In Tehran today, a Clinton Presidency is viewed as simultaneously reassuring and unnerving. She would represent continuity on the nuclear deal (“We have offered to negotiate directly with the government on nuclear issues,” she said at Georgetown), but she has also expressed “solidarity with those inside Iran struggling for democratic change,” which both frightens the regime and infuriates it.
As for Trump, hard-line media outlets and reformist ones alike have portrayed him as a buffoon. Cartoons highlighting his orange skin and matching pompadour rival any in the American press. Fars, a semi-official news agency, superimposed Trump’s face on the Statue of Liberty; instead of holding a torch, he is thrusting an assault rifle into the air. Skulls lie at his feet. Another Fars cartoon shows him sitting atop the G.O.P. elephant and choking it.
For Tehran, the most important prism on the U.S. election is the fate of the Joint Comprehensive Plan of Action, as the nuclear deal is known. A weekly business magazine, Tejarat Farda, ran a cover story on Clinton and Trump asking, “Which is worse for the J.C.P.O.A.?”

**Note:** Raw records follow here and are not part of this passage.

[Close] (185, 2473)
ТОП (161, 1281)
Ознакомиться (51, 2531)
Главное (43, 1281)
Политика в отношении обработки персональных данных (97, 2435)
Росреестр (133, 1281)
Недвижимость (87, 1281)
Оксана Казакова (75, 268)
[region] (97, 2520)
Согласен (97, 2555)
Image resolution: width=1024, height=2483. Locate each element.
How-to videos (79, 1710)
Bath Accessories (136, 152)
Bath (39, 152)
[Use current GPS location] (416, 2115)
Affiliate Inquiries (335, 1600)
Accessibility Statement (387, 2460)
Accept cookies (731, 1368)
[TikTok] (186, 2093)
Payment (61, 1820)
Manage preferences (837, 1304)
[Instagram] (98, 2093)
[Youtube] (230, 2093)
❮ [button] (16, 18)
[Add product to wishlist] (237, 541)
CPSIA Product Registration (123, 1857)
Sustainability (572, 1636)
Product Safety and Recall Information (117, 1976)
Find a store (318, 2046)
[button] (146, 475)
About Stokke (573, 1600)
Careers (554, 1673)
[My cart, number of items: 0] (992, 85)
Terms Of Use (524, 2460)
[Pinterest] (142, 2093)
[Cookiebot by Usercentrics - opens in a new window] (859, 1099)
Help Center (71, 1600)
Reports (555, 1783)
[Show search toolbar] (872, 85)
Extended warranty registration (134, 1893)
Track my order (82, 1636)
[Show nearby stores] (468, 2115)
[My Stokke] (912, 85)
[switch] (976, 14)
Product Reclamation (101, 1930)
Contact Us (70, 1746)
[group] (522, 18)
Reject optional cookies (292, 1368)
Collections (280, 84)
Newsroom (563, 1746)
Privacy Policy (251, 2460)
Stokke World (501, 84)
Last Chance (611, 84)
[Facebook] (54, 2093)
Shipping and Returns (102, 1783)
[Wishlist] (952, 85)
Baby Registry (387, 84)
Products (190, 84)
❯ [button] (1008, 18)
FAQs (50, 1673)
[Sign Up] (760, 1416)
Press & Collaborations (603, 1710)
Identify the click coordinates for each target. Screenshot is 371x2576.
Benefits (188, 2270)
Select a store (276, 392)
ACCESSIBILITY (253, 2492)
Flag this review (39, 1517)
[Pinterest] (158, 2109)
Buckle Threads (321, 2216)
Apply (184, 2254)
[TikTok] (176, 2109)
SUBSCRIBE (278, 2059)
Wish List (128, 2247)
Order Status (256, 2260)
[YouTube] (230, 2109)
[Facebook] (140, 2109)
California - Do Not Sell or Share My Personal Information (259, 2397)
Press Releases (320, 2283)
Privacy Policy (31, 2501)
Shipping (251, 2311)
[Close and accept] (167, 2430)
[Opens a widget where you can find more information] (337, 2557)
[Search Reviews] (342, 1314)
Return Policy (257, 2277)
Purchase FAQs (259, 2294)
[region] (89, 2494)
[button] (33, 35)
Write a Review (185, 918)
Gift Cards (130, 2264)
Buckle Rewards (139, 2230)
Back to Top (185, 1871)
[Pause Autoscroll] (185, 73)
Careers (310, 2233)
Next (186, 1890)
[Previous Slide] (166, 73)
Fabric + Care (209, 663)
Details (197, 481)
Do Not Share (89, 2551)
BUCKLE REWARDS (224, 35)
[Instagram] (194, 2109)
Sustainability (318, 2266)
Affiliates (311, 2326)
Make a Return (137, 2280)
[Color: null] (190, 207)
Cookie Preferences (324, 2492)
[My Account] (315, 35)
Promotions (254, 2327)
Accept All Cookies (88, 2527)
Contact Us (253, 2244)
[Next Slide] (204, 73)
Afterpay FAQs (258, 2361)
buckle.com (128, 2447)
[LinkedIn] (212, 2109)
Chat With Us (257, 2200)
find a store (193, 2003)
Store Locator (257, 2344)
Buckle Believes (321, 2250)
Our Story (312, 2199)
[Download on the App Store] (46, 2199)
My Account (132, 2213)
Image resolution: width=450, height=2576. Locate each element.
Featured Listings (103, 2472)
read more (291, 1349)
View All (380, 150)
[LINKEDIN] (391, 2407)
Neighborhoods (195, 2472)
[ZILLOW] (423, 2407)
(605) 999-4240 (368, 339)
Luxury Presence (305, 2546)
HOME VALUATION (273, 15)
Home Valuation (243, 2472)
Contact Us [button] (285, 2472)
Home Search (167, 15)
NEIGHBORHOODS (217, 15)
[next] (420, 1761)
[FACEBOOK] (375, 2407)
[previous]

“It is the U.S. President who decides to waive the Iran sanctions now and in the future,” Izadi told me. He said that, in the view of many in the Iranian government, both hard-liners and centrists, “Americans have not fully complied with the terms of J.C.P.O.A. And because of this Iran is not seeing the economic benefits of the agreement—another example of American politicians’ dishonesty.”
Tasnim, a publication associated with the Revolutionary Guards, published a caricature of Clinton with her mouth agape and a roll of toilet paper under her chin, threaded through a pearl necklace. The caption read, “Clinton says U.S. will react firmly if Iran breaks nukes deal even by one iota.” The toilet paper, presumably, implied that she was talking crap.
Trump’s initial pledge to renegotiate the Iran nuclear deal did garner support among hard-liners in Tehran, who opposed the diplomacy and the subsequent compromises with the outside world, particularly the United States. During the spring primaries, Hossein Shariatmadari, the editor of Kayhan, told a local news agency, “The wisest plan of crazy Trump is tearing up the nuclear deal.”
I asked Izadi to tell me what Iranians were concluding from the Presidential debates. “In general, U.S. foreign policy in the Middle East, U.S. relations with Israel, Saudi Arabia, Syria, and so forth, affect people’s lives here,” he replied. “So seeing how U.S. elections are conducted, how American politicians behave toward each other, and what they think about Iran and the rest of the Middle East are of interest to Iranians.” As for “House of Cards,” he said, “for people who begin with a negative view of American politicians, the series reinforces those ideas. I guess people realize that the U.S. political process is at least as complicated as the Iranian political process.” Besides, he said, “ ‘House of Cards’ is also a good show.”